Henry stellte den Kessel wieder auf den Herd und strich sich die Haare aus der Stirn. Die Schultern seines Shirts waren vom Regenwasser durchnässt, und er schnippte sich ein Dreckklümpchen von der Brust. Seine Unterarme waren schlammverschmiert, und auf seiner Schulter prangte ein matschiger Handabdruck. Wahrscheinlich hatte er auch Matsch an anderen Stellen, die er nicht sehen konnte. In seinem Leben hatte es eine Zeit gegeben, in der er vermutet hätte, dass Vivien ihn absichtlich mit Matsch beschmierte. Eine Zeit, in der ihre Lippen »Entschuldigung« gehaucht hätten, während aus ihren Augen unmissverständliche Schadenfreude sprach.

Er setzte den kleinen Deckel auf die Kanne und ging zur Speisekammer. Wenn er an Vivien dachte, erinnerte er sich vor allem daran, dass sie schon immer eine kleine Schauspielerin gewesen war. Ihm war in seinem Leben noch niemand untergekommen (und er hatte so einige zwielichtige Typen kennengelernt), der es geschafft hatte, so unschuldig auszusehen, während er das Blaue vom Himmel herunterlog. Man hätte sie mit schokoladenverschmiertem Gesicht und der Hand in der Keksdose erwischen können, und trotzdem hätte sie jeden davon überzeugt, dass man ihr eine Falle gestellt hatte und ihr zutiefst unrecht getan worden war und dass sie nicht die geringste Schuld trug.

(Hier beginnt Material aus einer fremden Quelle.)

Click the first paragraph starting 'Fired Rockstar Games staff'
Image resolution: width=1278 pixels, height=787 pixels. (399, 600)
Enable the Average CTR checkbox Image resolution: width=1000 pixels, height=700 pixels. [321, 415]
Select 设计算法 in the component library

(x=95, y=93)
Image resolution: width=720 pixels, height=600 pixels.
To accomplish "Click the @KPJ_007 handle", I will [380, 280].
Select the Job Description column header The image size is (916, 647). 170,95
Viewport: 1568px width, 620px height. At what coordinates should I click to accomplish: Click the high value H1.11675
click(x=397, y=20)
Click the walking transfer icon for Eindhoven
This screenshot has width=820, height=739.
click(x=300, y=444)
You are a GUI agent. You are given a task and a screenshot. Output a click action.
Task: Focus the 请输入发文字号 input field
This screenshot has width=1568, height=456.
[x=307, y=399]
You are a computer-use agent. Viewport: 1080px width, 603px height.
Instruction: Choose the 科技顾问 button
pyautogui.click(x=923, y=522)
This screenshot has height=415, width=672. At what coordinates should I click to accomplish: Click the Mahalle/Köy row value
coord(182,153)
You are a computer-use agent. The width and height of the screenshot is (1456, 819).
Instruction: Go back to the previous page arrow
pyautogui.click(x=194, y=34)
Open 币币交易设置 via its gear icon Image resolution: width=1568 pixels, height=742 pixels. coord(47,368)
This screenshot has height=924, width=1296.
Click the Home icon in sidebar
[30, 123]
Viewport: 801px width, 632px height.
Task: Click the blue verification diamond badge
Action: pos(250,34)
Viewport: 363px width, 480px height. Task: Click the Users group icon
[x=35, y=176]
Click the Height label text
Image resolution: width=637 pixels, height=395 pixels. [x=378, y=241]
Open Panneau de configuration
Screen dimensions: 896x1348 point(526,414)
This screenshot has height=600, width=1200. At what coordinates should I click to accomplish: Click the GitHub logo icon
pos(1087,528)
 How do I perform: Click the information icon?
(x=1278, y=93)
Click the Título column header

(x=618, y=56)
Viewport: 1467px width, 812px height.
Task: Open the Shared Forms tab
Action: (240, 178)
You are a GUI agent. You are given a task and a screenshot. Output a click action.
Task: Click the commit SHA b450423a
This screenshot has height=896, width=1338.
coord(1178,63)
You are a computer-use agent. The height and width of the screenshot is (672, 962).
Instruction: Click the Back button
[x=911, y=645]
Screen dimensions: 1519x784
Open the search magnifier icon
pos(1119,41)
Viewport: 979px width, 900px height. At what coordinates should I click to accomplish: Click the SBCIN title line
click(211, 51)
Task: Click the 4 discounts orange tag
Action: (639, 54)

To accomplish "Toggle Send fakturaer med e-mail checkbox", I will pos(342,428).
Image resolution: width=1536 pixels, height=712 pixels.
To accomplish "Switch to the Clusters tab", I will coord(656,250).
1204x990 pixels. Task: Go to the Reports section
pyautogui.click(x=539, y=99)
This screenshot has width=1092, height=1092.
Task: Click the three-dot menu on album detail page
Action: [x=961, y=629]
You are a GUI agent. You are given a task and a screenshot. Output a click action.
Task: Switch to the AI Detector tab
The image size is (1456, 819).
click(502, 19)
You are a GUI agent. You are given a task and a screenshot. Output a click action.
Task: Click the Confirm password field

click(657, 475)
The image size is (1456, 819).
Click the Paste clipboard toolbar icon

In der leeren Speisekammer auf einem Regal standen neben leeren Dosen ein paar rosa Teegedecke. Henry selbst war Kaffeetrinker, aber wenn er nicht gewusst hätte, wie man heißen Tee zubereitet, hätte er mit Schimpf und Schande in den Norden ziehen müssen. Was sich als gut herausstellte, weil Ms. Macy Jane ansonsten nicht viel in ihren Schränken hatte. Ein bisschen Geschirr und loser Tee war schon so ziemlich alles, aber Macy Jane hatte ja auch nicht in diesem Haus gewohnt.

Er trug ein Teegedeck durch die Wohnküche zu einem Tischchen an einem Fenster mit Blick auf den Garten. Vivien hatte hier in Charleston viele Fans. Das Mädchen aus der Stadt, das zum Hollywood-Filmstar geworden war. Macy Jane war Viviens größter Fan gewesen und hatte sich nie auch nur die Mühe gemacht, ihren Stolz zu verhehlen. Aber sie hatte auch nie versucht, irgendein Gefühl zu verbergen. Sie war wahnsinnig stolz auf ihr einziges Kind gewesen. Überall waren Fotos von Vivien, und wenn sie von ihrem »süßen Mädchen« sprach, schien es, als strahlte Sternenlicht um sie herum. Trotzdem war Vivien nur selten gekommen, um ihre Mama zu besuchen.